Weitere Regiearbeiten Metzners waren der im Rennsport angesiedelte Spielfilm "Achtung! Liebe! Lebensgefahr!" (1929) und der Dokumentarfilm "Kehre wieder, Afrika!" (1929), bei dem er Filmmaterial verarbeitete, das von Friedrich Paulmann und Ludwig Weichert während einer Expedition gedreht worden war. Daneben war Metzner weiterhin als Szenenbildner tätig. Außer für die Pabst-Filme entwarf er die Bauten unter anderem für "Eine Nacht im Grandhotel" (1931) und den Ende 1932 in Frankreich und bei der Olympiade in Los Angeles gedrehten Sportler- und Liebesfilm "Der Läufer von Marathon".

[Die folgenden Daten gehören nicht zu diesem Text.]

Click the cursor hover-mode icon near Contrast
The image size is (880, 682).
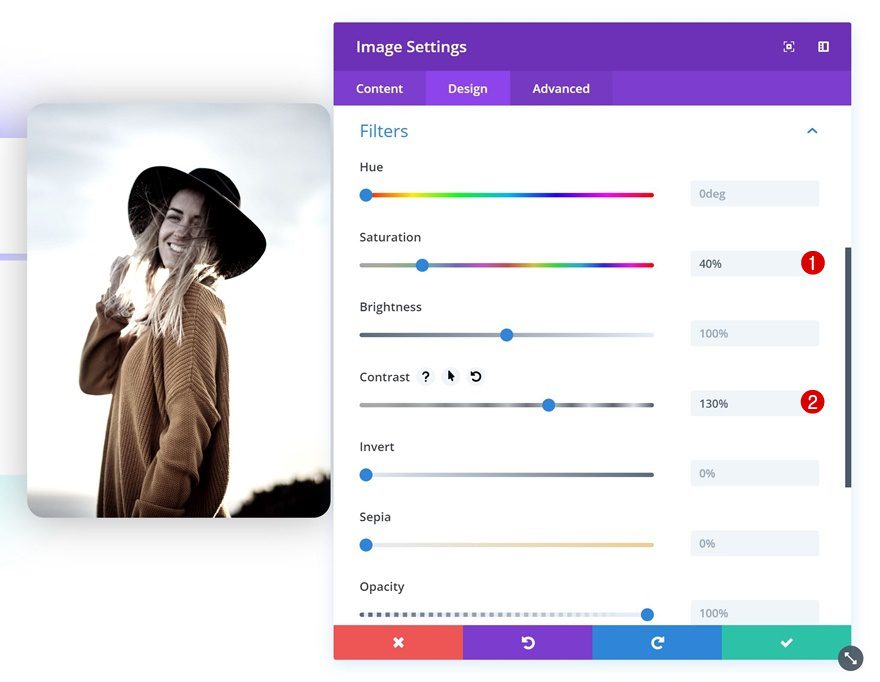click(450, 376)
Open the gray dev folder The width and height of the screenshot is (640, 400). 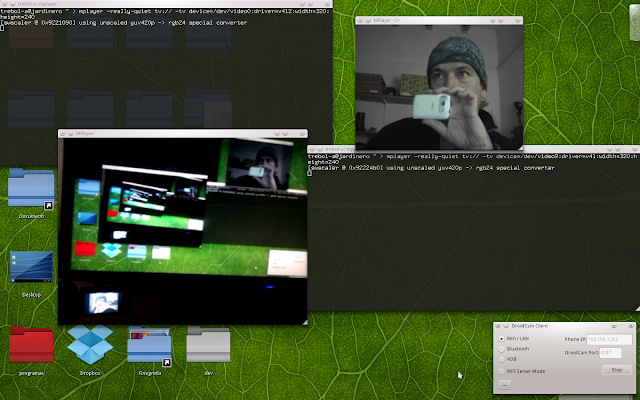208,345
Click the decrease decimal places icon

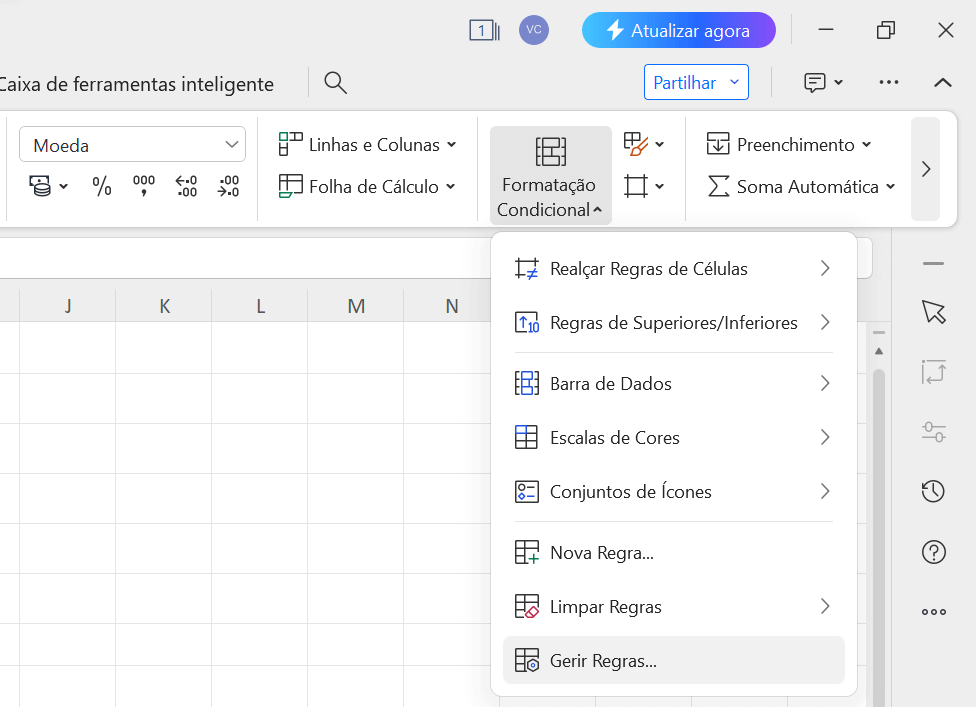tap(228, 186)
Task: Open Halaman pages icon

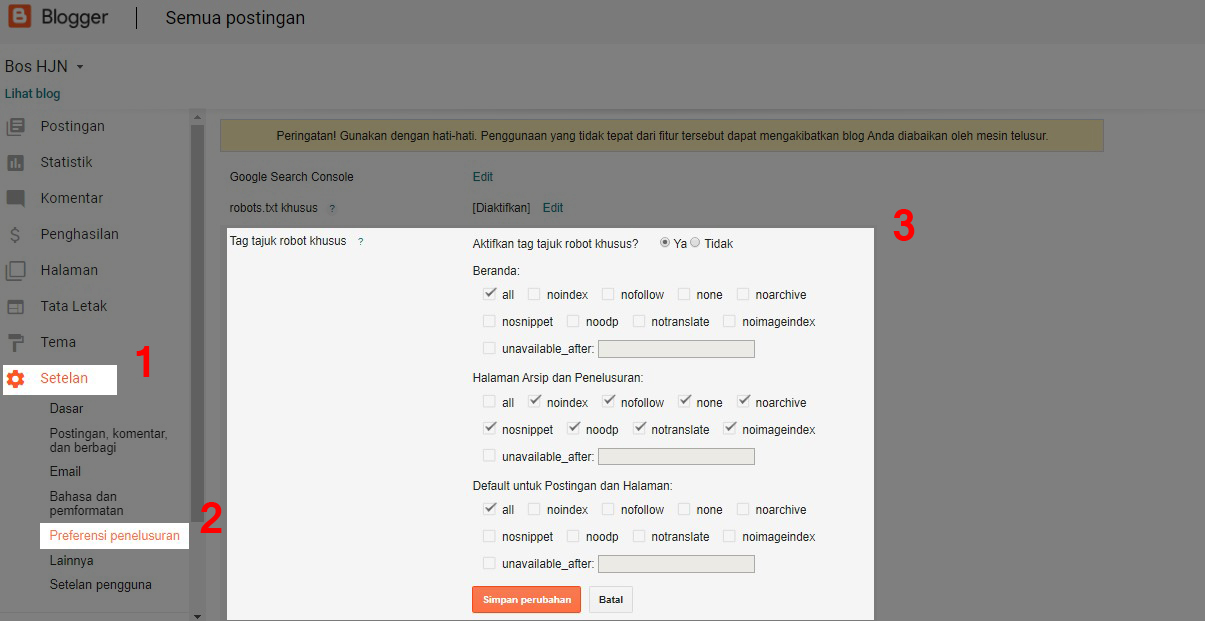Action: point(15,270)
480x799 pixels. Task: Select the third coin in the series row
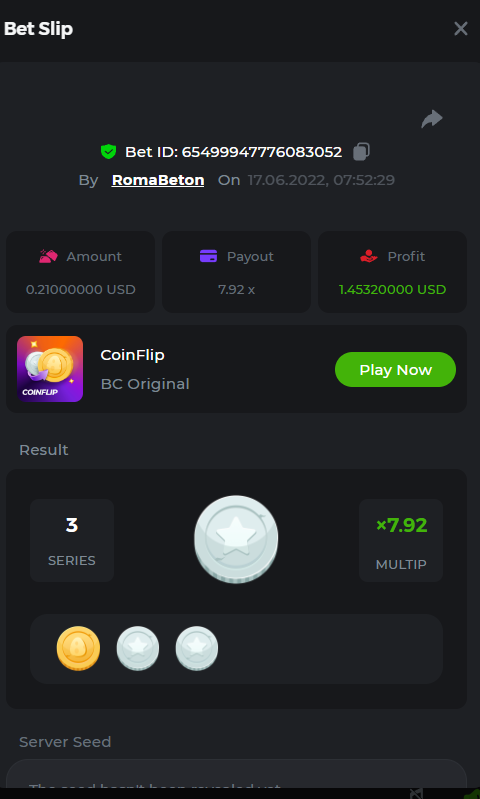click(x=197, y=648)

1933 emigrierte Metzner nach der Machtübernahme Hitlers nach Frankreich, wo er bei "Du haut en bas" (1933) noch einmal mit dem ebenfalls ausgewanderten Pabst zusammenarbeitete. In England war er als Szenenbildner für den Produzenten Michael Balcon und dessen Firmen Gainsborough und Gaumont-British tätig. 1935/36 entstand nach Metzners Entwürfen in einjähriger Arbeit "The Robber Symphony", gedreht in den Shepperton Studios sowie in Nizza, Österreich und rund um den Mont Blanc. Der Film des aus Österreich emigrierten Friedrich Fehér handelte von einer skurrilen Räuberbande und fahrenden Musikanten, folgte dabei aber nicht konventionellen Erzählmustern, sondern verband expressionistische und surrealistische Elemente zu einer "Fundgrube in Sachen Seltsamkeit und Surrealismus" (so eine Beschreibung des Österreichischen Filmmuseums).
Mitte der dreißiger Jahre bereitet Metzner in New York mit G. W. Pabst eine Technicolor-Verfilmung von Gounods "Faust" vor, die jedoch aus finanziellen Gründen kurz vor Drehbeginn abgesagt werden musste. 1936 zog er mit seiner Frau Grace Chiang und Sohn Henry dauerhaft in die USA. Dort arbeitete er nur noch gelegentlich für den Film, so etwa bei Reinhold Schünzels Schubert-Filmbiografie "New Wine" ("Die Unvollendete", US 1941) und René Clairs romantischer Komödie "It Happened Tomorrow" ("Es geschah morgen", US 1944). Seine letzte Arbeit als Szenenbildner war Zoltan Kordas Großwildjäger-Abenteuerfilm "The Macomber Affair" ("Affäre Macomber", US 1947).
Am 25. September 1953 starb Ernö Metzner in Hollywood an einem Herzinfarkt.